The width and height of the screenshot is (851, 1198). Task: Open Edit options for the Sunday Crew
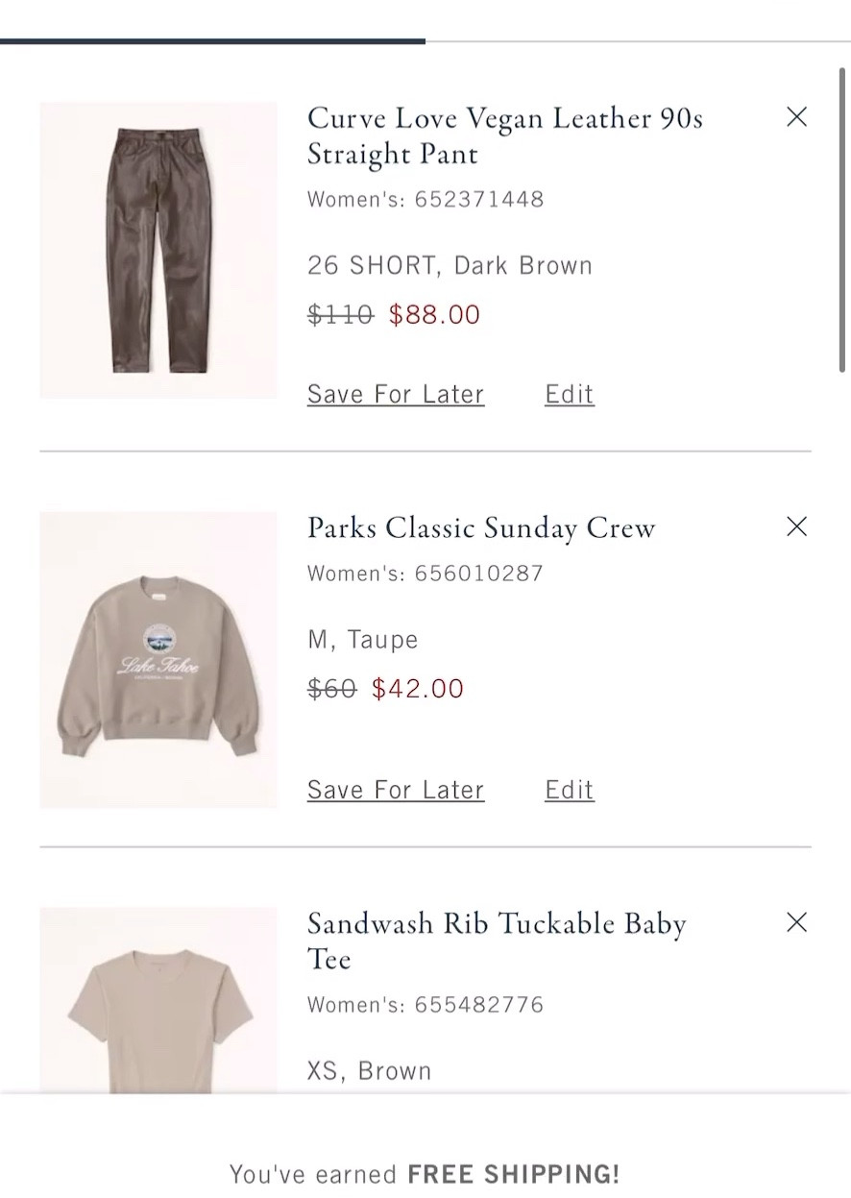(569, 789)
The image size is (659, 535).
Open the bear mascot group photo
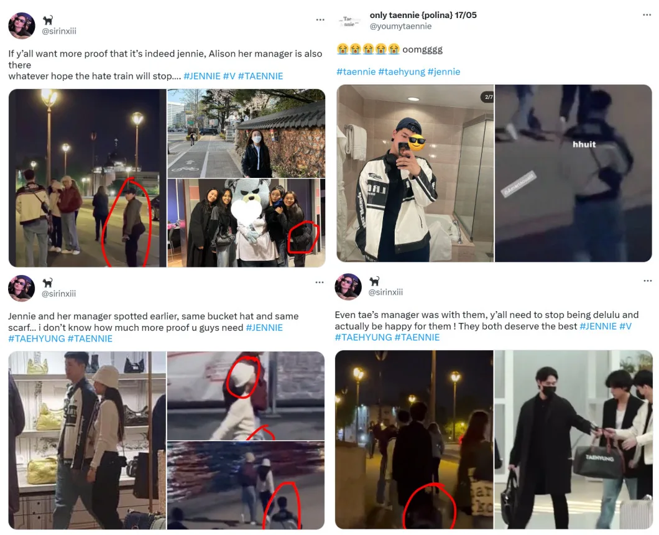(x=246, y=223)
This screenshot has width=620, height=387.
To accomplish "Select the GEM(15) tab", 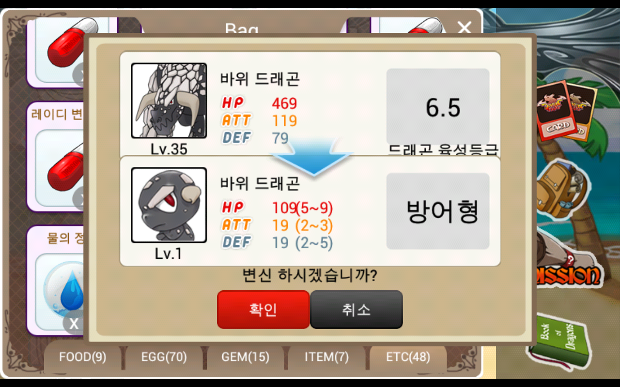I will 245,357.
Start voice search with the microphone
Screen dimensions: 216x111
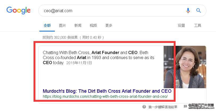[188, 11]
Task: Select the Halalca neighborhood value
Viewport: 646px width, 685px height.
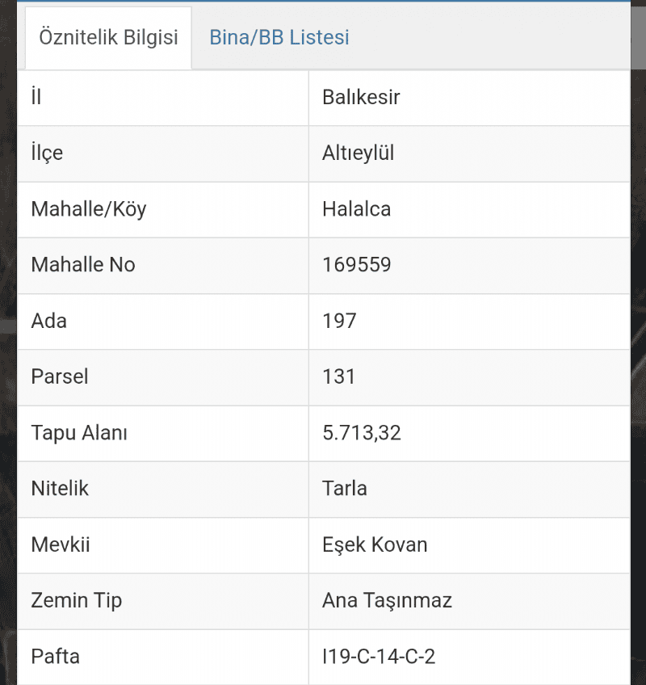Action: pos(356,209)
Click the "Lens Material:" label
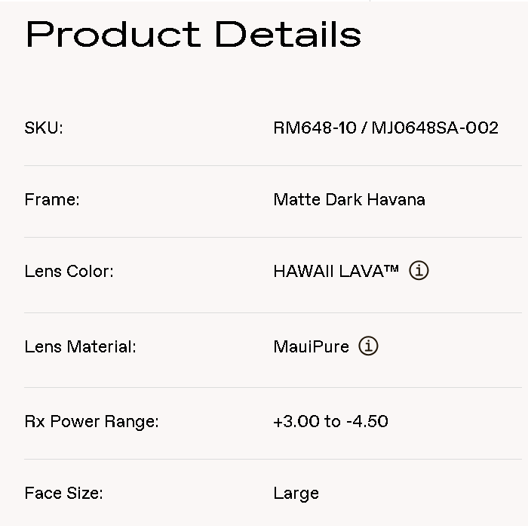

**Description of the task**
Render the entries from the line containing "Task: Select the Halalca neighborhood value" through the end of the entries, inclusive, as a numbered list, omitting any blank lines and leaving out the pictures.

**Full solution**
1. Task: Select the Halalca neighborhood value
2. Viewport: 646px width, 685px height.
3. Action: pos(356,209)
4. Click the "Lens Material:" label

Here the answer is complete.